93 potential graves found at Canada school site
MONTREAL, Jan 26, 2022 (BSS/AFP) - An Indigenous community in Canada has
identified nearly 100 "potential" graves at a residential school site, months
after the discovery of hundreds of children's remains at former boarding
schools rocked the country.
The Williams Lake First Nation (WLFN) community said on Tuesday that a
geophysical survey revealed "93 reflections" with characteristics "indicative
of potential human burials" at the former St. Joseph's Mission residential
school in British Columbia.
Investigators "surveyed approximately 14 hectares of the broader 480-
hectare site", which is about 300 kilometers (186 miles) north of Kamloops --
where the remains of 215 children were found in May.

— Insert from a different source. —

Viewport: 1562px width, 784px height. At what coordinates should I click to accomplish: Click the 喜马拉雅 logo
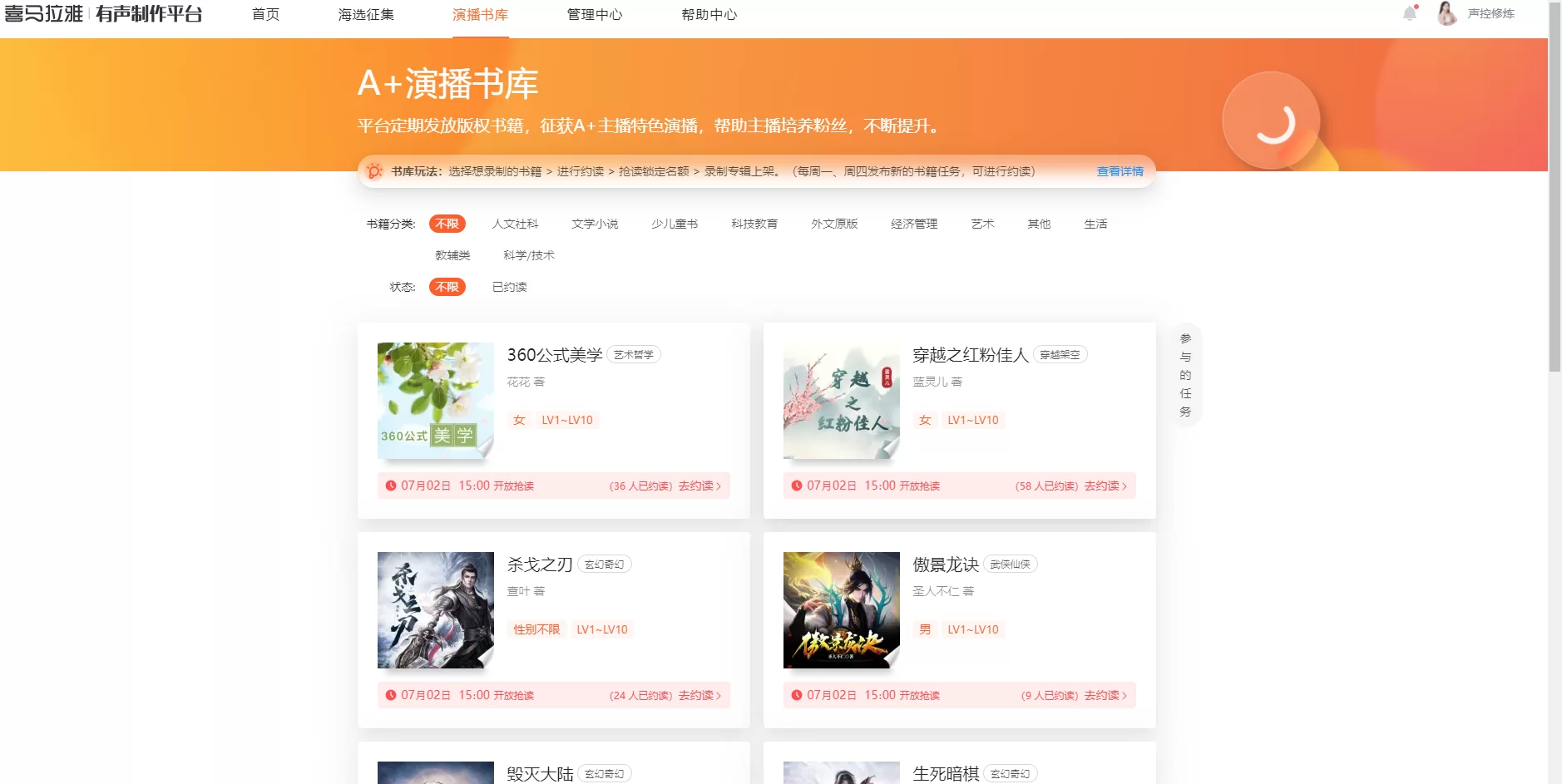44,14
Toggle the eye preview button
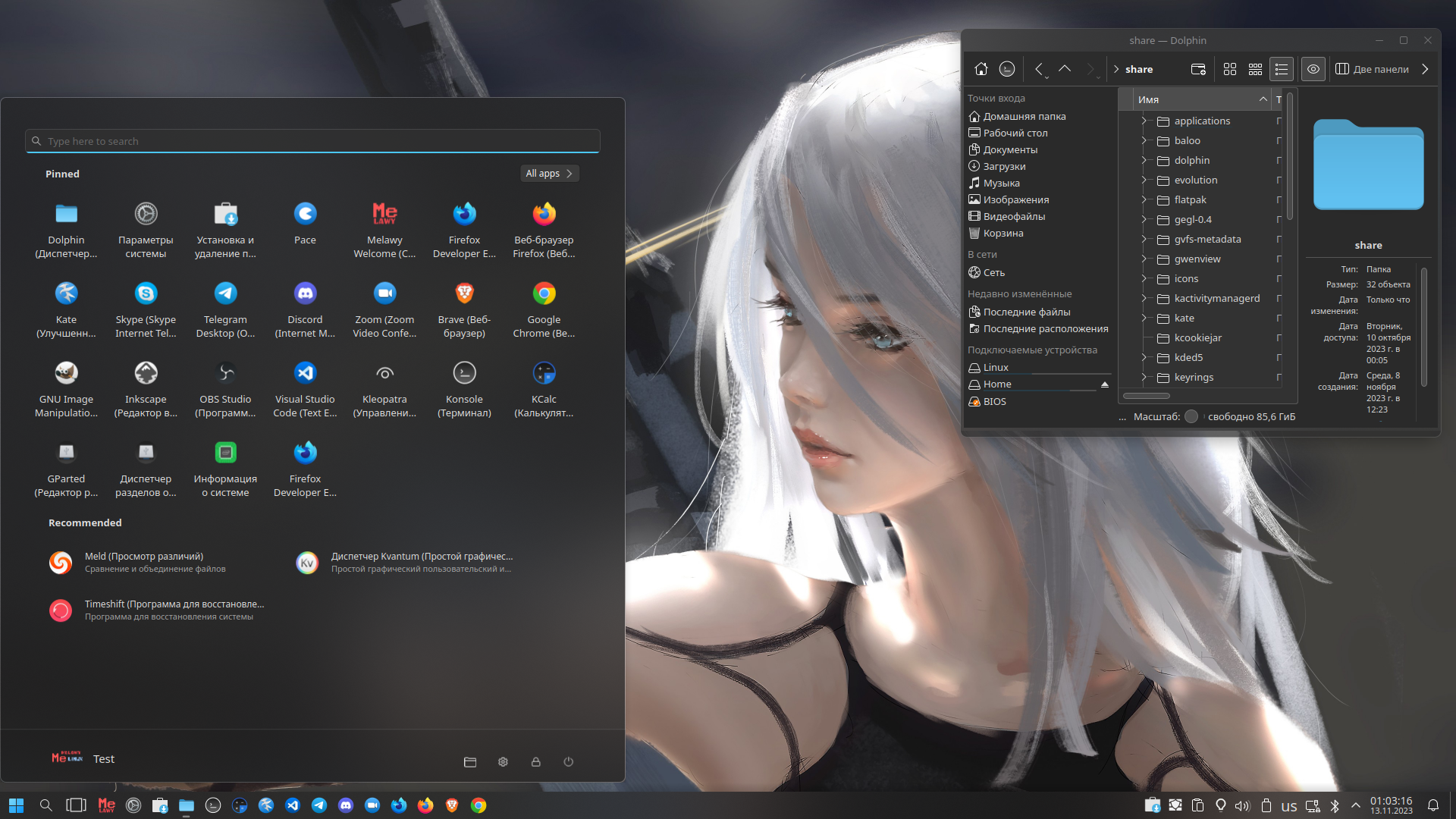This screenshot has height=819, width=1456. (1313, 69)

Since May, more than 1,000 anonymous graves have been found near former
"Indian residential schools" run by religious groups, shedding light on a
dark chapter in Canadian history and its policy of forced assimilation of
First Nations people.
Thousands of Indigenous children attended St. Joseph's Mission between
1886 and 1981 when it operated as a residential school run by various
religious sects as part of a Canadian government system, according to WLFN, a
community of around 800 people.
"There is much more work to do on the St. Joseph's site, and we have every
intention of continuing with this work," WLFN Chief Willie Sellars said in a
In early January, Ottawa announced $1.9 million Canadian dollars ($1.5
million) in funding for the investigation at St. Joseph's mission.
"To date, $116.8 million has been committed to support First Nation, Inuit
and Metis Survivors, their families and communities and go toward locating
and commemorating missing children who attended residential schools," the
government said in a statement at the time.
Prime Minister Justin Trudeau said Tuesday that the news of the potential
graves "brings a lot of distressing emotions to the surface."
"My heart breaks for the members of the community, and for those whose
loved ones never came home."
Numerous investigations into former residential schools are underway
across the country, with between 4,000 and 6,000 children believed to be
missing, according to authorities.
In total, about 150,000 Indigenous children were enrolled from the late
1800s to the 1990s in 139 of the residential schools across Canada, spending
months or years isolated from their families, language and culture.
A truth and reconciliation commission concluded in 2015 the failed
government policy amounted to "cultural genocide."